Top of Input
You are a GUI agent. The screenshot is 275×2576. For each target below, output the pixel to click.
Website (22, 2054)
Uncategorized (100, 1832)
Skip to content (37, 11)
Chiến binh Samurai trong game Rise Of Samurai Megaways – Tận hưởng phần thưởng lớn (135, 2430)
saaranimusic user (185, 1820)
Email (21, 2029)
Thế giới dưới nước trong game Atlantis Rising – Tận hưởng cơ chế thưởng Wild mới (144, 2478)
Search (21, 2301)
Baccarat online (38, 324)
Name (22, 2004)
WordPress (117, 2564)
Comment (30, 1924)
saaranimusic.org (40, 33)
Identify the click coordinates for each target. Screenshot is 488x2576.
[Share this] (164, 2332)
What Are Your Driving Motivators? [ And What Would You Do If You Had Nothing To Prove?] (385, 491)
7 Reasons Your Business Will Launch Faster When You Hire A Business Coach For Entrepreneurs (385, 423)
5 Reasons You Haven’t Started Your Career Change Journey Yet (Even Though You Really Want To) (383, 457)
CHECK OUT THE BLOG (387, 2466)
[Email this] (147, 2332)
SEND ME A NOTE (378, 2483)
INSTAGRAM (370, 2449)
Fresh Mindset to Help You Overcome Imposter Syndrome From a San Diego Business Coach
Bottom of Input
Top of Input
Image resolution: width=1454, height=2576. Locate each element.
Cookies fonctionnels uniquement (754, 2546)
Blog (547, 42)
Bottom of Input
■ About this task
In the entries above, find each line with "saaranimusic" and copy it.

■ The answer
saaranimusic user (185, 1820)
saaranimusic.org (40, 33)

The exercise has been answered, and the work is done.